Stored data

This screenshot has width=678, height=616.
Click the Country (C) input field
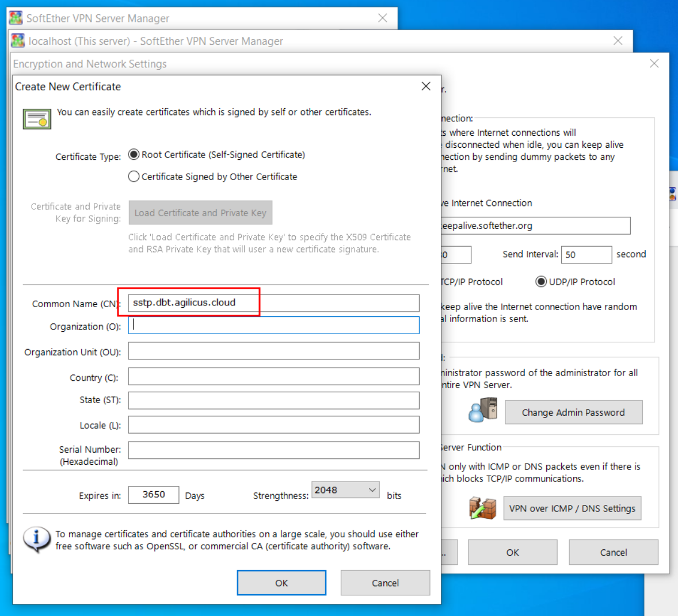point(273,377)
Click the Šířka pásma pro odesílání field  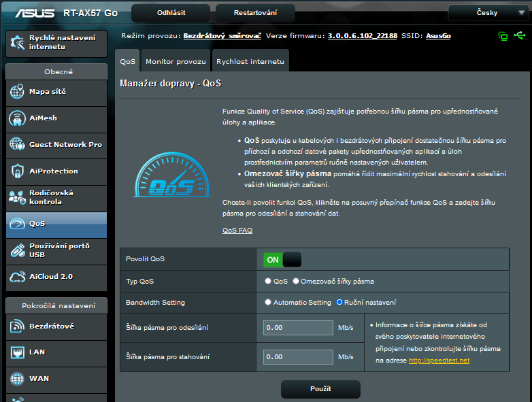point(298,328)
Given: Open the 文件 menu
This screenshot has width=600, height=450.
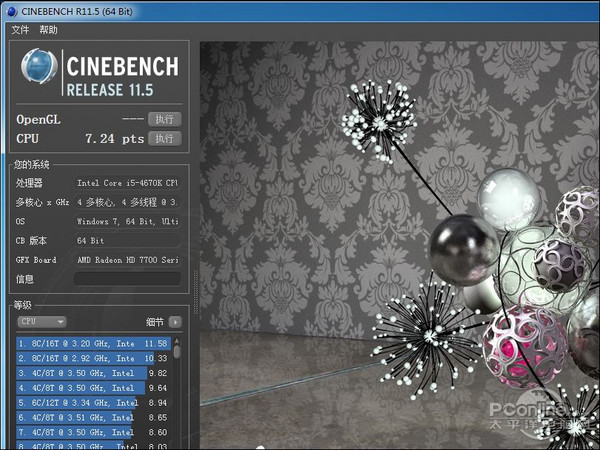Looking at the screenshot, I should pos(20,30).
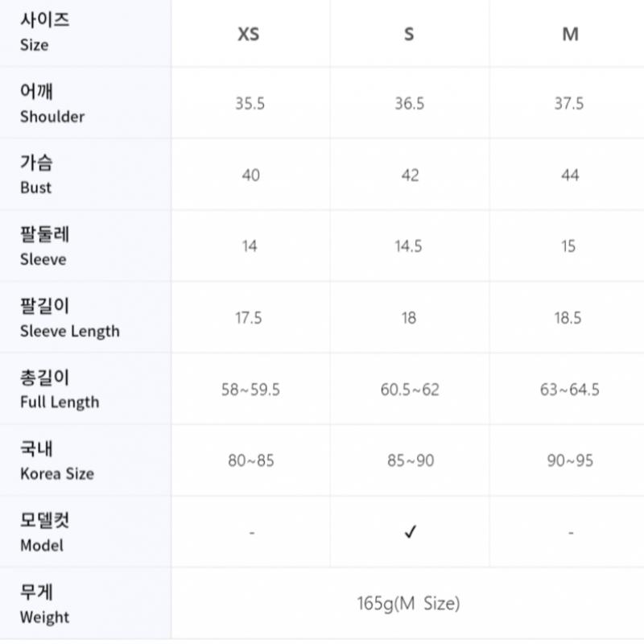This screenshot has width=644, height=644.
Task: Click sleeve value 15 for M
Action: [x=569, y=246]
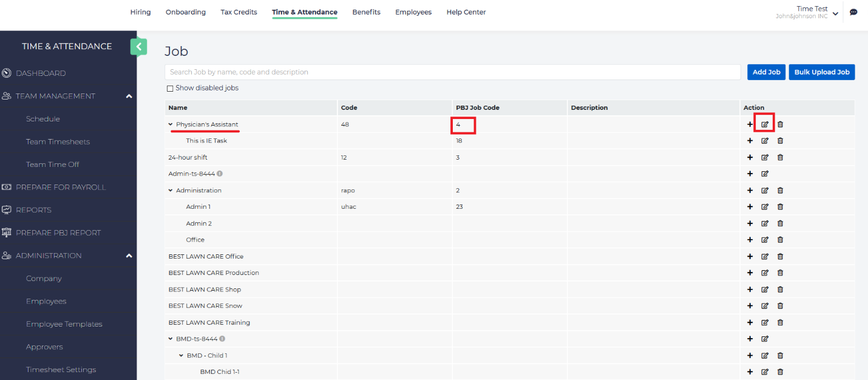
Task: Delete the Admin 1 job
Action: point(780,207)
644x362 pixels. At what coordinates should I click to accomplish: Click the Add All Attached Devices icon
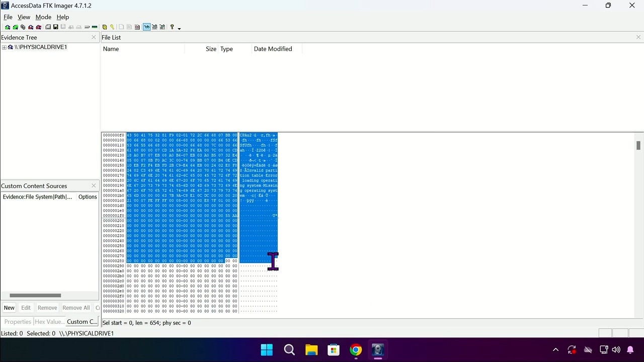click(15, 27)
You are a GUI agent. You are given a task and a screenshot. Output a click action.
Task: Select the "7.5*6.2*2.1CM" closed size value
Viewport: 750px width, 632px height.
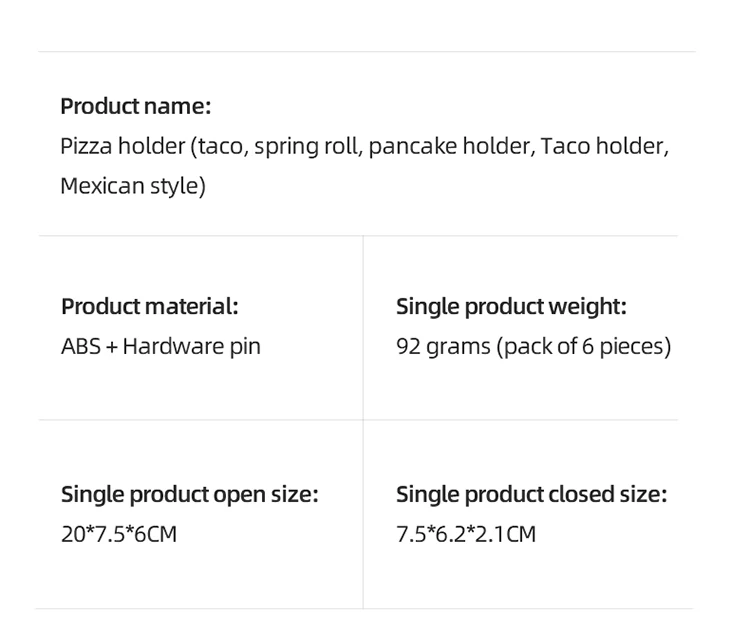(466, 534)
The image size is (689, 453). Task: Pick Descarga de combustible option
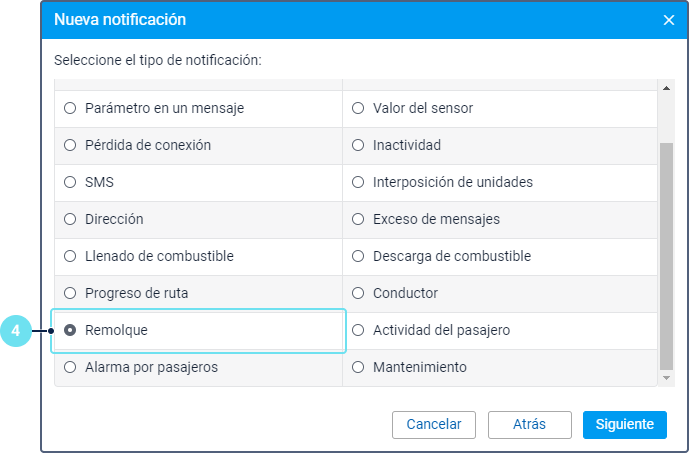point(358,256)
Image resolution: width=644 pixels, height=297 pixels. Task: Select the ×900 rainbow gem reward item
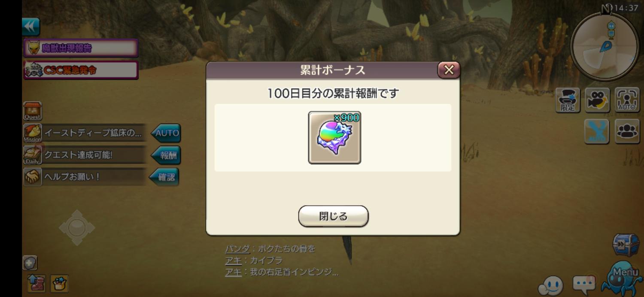pyautogui.click(x=334, y=137)
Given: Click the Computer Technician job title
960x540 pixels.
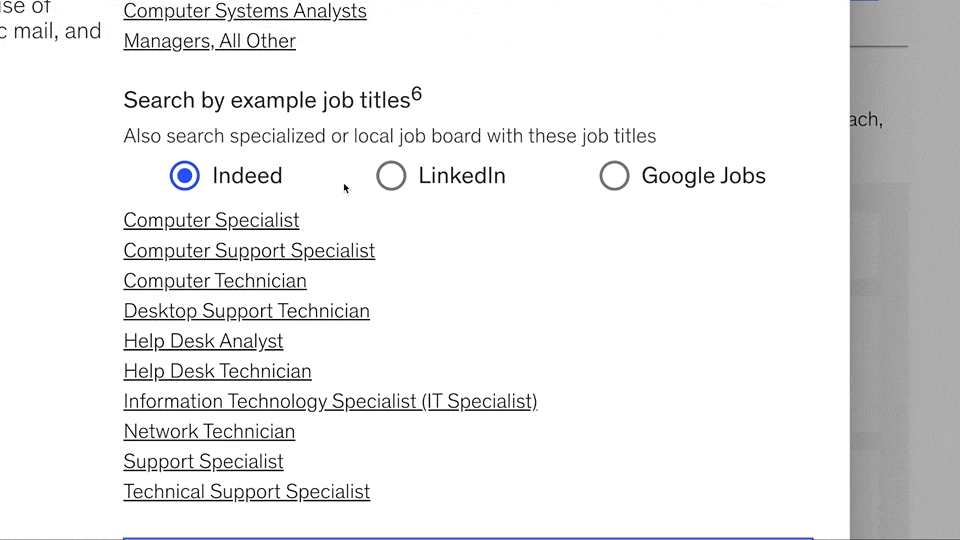Looking at the screenshot, I should coord(215,281).
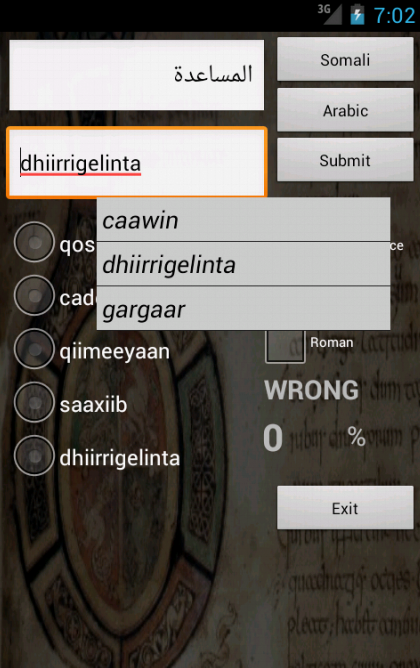Exit the quiz app
This screenshot has height=668, width=420.
345,508
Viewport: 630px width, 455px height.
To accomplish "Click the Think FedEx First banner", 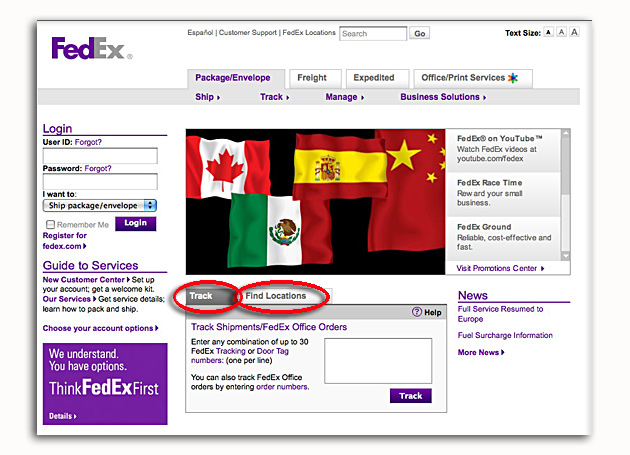I will coord(105,383).
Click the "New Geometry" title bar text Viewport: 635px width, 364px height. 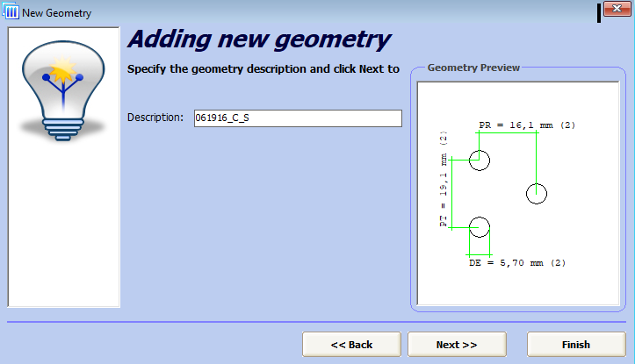point(56,13)
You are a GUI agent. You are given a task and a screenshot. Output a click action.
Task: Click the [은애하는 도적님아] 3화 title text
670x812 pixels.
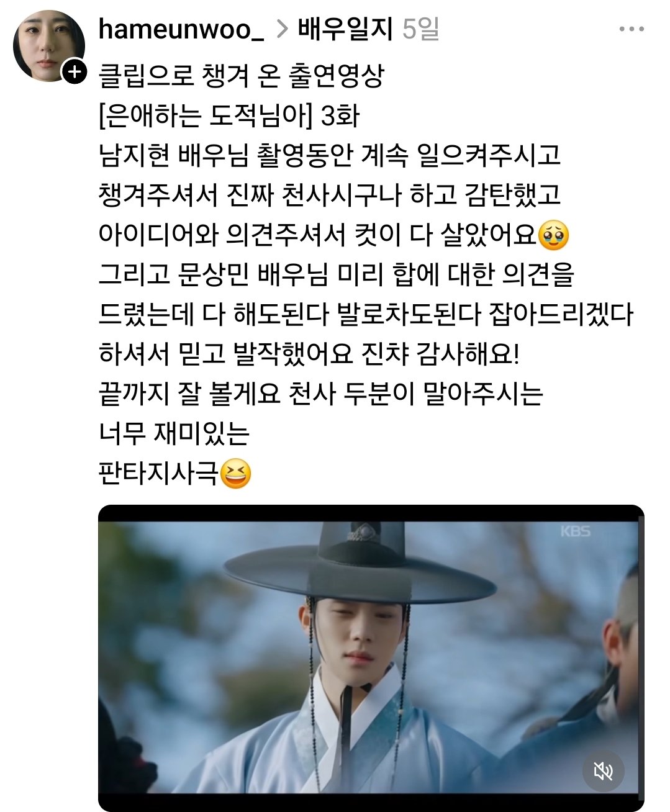point(229,115)
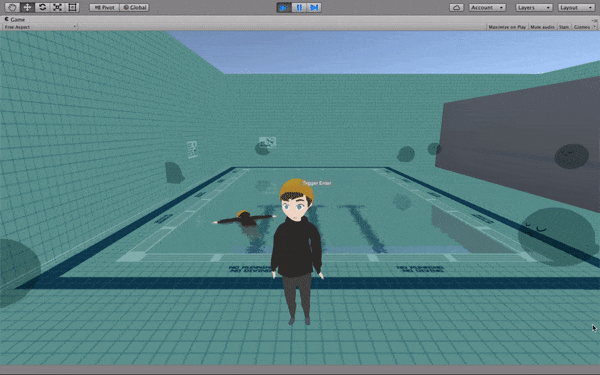Screen dimensions: 600x375
Task: Toggle Maximize on Play
Action: pyautogui.click(x=507, y=27)
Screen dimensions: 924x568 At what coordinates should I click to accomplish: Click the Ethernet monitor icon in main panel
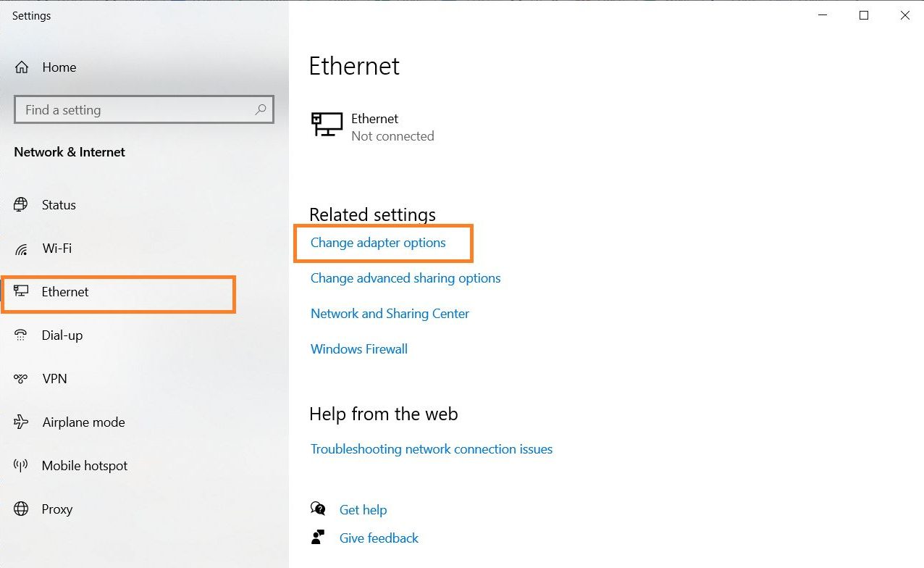327,125
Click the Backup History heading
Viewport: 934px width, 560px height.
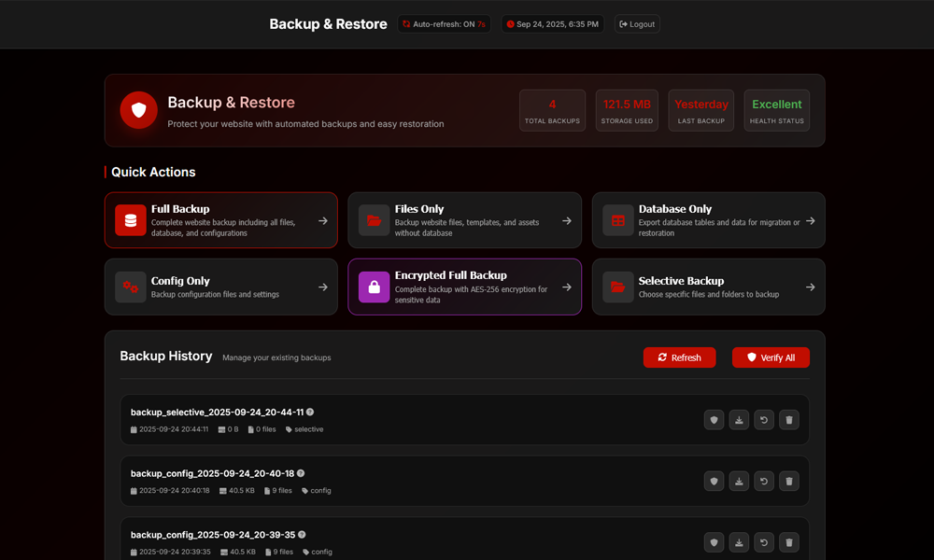click(166, 357)
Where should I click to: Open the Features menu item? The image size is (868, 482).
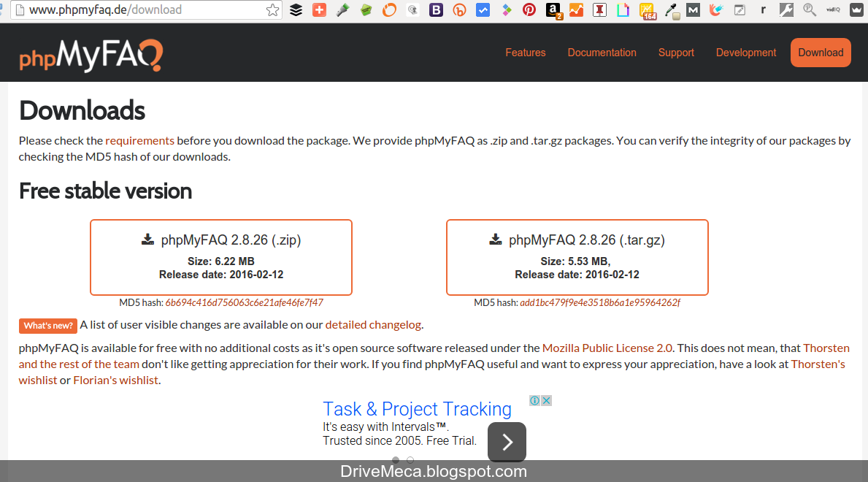point(525,53)
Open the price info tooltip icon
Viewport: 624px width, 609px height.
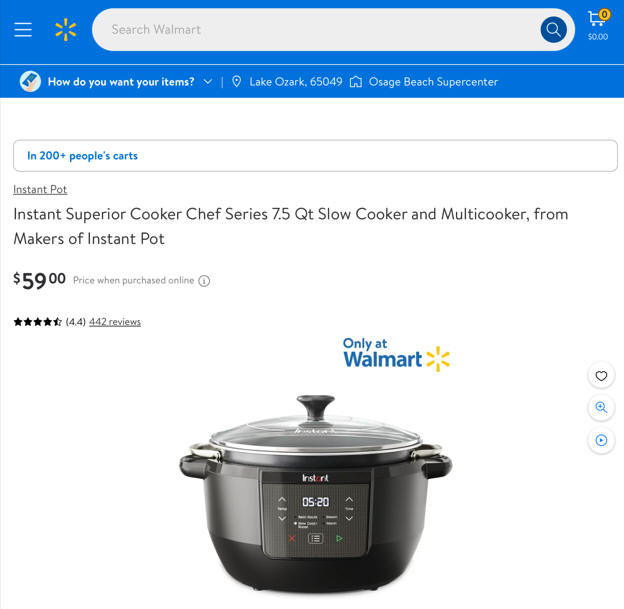pos(204,281)
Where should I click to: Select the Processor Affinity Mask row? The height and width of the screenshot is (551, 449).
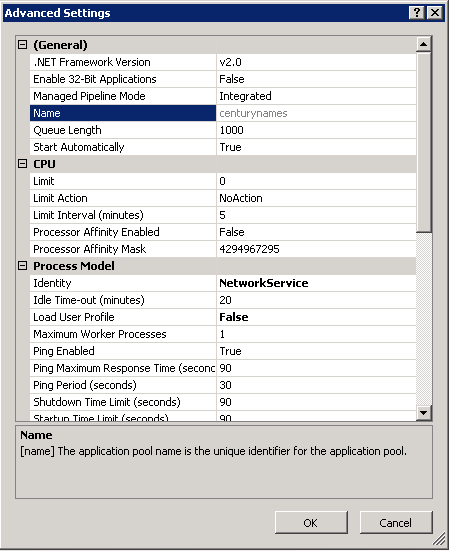223,249
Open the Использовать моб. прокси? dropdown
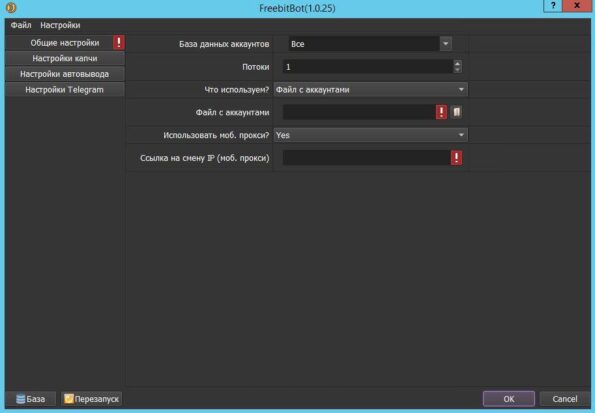Screen dimensions: 595x413 (x=370, y=135)
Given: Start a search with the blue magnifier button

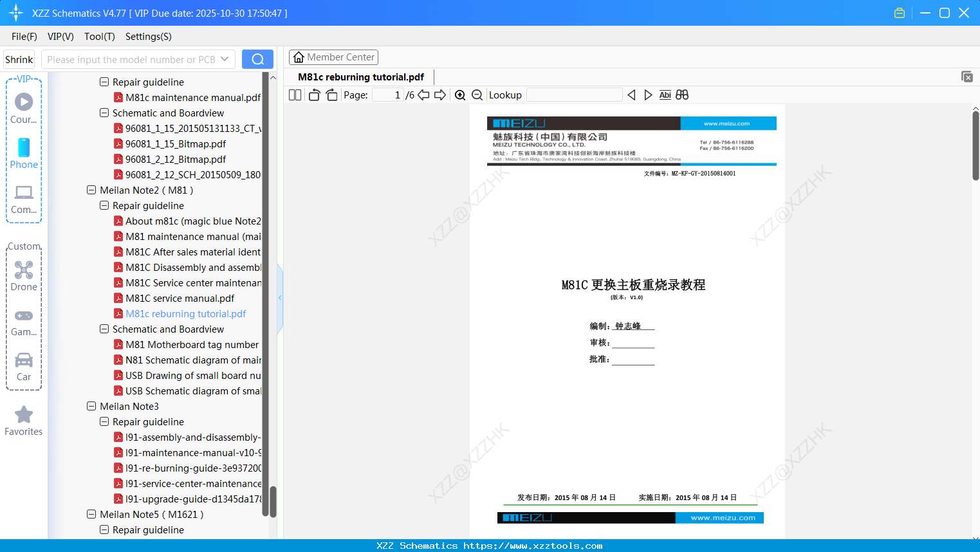Looking at the screenshot, I should click(x=257, y=59).
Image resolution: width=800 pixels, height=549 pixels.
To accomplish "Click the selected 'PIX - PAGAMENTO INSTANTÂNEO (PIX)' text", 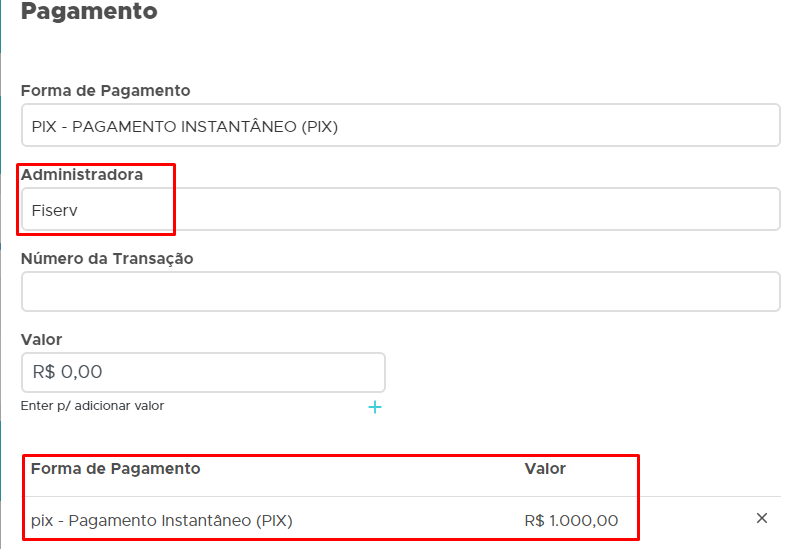I will tap(185, 127).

- [DIRECTIONS FOR THIS TASK]:
For the entries above, print exactly the lines between the one with "The image size is (689, 453)." and the one with "Given: Click the", inclusive, with no pictures.

- [RESPONSE BOX]:
The image size is (689, 453). Task: Pick Descarga de combustible option
point(358,256)
Image resolution: width=644 pixels, height=297 pixels. Task: Select the ×900 rainbow gem reward item
pyautogui.click(x=334, y=137)
Given: Click the Computer Technician job title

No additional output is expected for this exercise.